Secure eMail, a beginner’s guide
Why and how? Here is the 101 on how to secure your online communication.
Did you know your eMails can be read by anyone? Yes, anyone. eMails are by default transmitted over the internet as plain text, so anyone running an eMail server, can technically read your eMail. In general this is irrelevant, because nobody cares to read all the billions of messages sent all the time, but then there are some intelligence agencies that made the news recently for spying on everyone indiscriminately (data bulk-collection) and then there are Google, Facebook, Yahoo etc.
While intelligence agencies use your messages to put you on no-fly lists and make arrests based on your online activity, companies that read your mail are doing it to provide targeted ads that you are more likely to be interested in. There is no such thing as a free service, either you pay or you (your data) are sold.
Spam
Spam currently is so bad that about 67% of all eMails never make it into your spam folder, let alone your inbox. Only those eMails where the algorythms are not sure, get marked as spam. Very few finally make it to your inbox.
In a world where encryption is default, sending spam would require those sending spam to build programs that not only identify potential email addresses to be spammed, but would then have to figure out where to find the corresponding public key. Unencrypted mail could be filtered and spam would become harder to send.
How to get started
Encrypting is surprisingly easy if you use any of the native applications like Apple Mail, Outlook or Thunderbird. If you use a Cloud service where you have all of your eMails online and don’t ever download them gMail will soon have you covered, but of course continue reading your messages. Google will only encrypt in transmission, but not inside your inbox. iCloud already implements encryption in transmission to provide fundamental security from fraud, but just as it is with gMail’s service, of course the receiving cloud-service as well as iCloud can read your eMails. Still, it helps with security a tiny bit, until your messages are subpoenaed for some made up reason and you don’t even get notified.
Sidenote: Services like iMessage encrypt end-to-end, that means not even the service provider can read these messages. That is something we have yet to develop for eMail.
Encryption 101
The way encryption with messages works in general is with a public and private key, coming together as a key pair. A pair is linked to one or more eMail-addresses, It contains your public and your private key, the names of wich indicate what you do with them. Your public key is required by the sender to encrypt messages that only your private key can decrypt.

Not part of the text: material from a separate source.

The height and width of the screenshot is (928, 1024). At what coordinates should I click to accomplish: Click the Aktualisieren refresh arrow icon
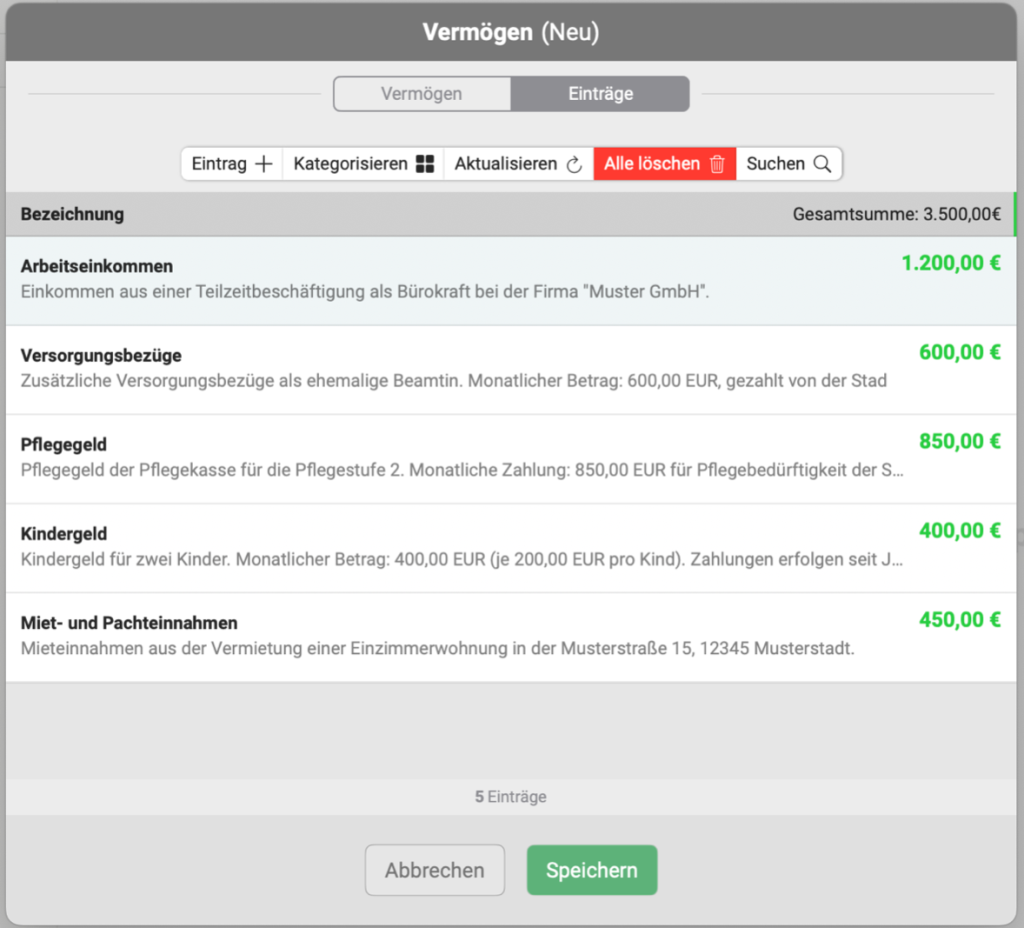pos(574,165)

Once you have installed a software-solution of your choice, mine is GPG tools, an open source solution for Mac OS X, you will generate a key pair. Here is GPG for Windows and here are some more solutions listed for Windows and Linux. GPG tools also signs eMails that are addresed to recepients without encryption, this way they at least have a chance to make sure that you are actually the sender.
In GPG tools you can export your key and it will automatically only export your public key — but can choose to export public and private for backup purposes for example. Never share your private key, ever.
Share your public key along side with this article with your contacts so they can start sending your encrypted messages. Here is mine.
Decrypt incoming
To decrypt eMails you don’t have to do anything if you’re using a plugin. When I receive an encrypted eMail I am prompted by GPG for my passphrase and it automatically decrypts the incoming messages. If you use a service or application that isn’t supported or doesn’t support it on it’s own, you can select the encrypted text and select the decrypt command from the context menu.
Encrypt outgoing

Again, if you’re using a plugin and compatible software, just click the encryption button and it’ll ask you for what recipient so it can use their public key. GPG tools will actually add their eMail address to the recipients list.
Encrypting manually is as easy as copy and paste. Write your message in a text editor, select the text and choose the encrypt command from the Services menu or right click and choose Services > Encrypt. If you’re using another software or aren’t on OS X, it’ll of course work differently. Then just copy and paste the garbled message including the —— BEGIN… and …END … MESSAGE—— parts into the eMail, text message, forum etc. Wherever.
What should I encrypt?
Everything. It is absolutely irrelevant what you are sending, encrypt it. Otherwise you will be tipping off the unwanted listeners on wich messages are worth the effort to crack the code and wich aren’t. And we don’t want to make it easy for them, do we?
Your motivation for encrypting your communication should be privacy, security and especially free speech. You should encrypt so you don't censor yourself out of fear for someone might be listening.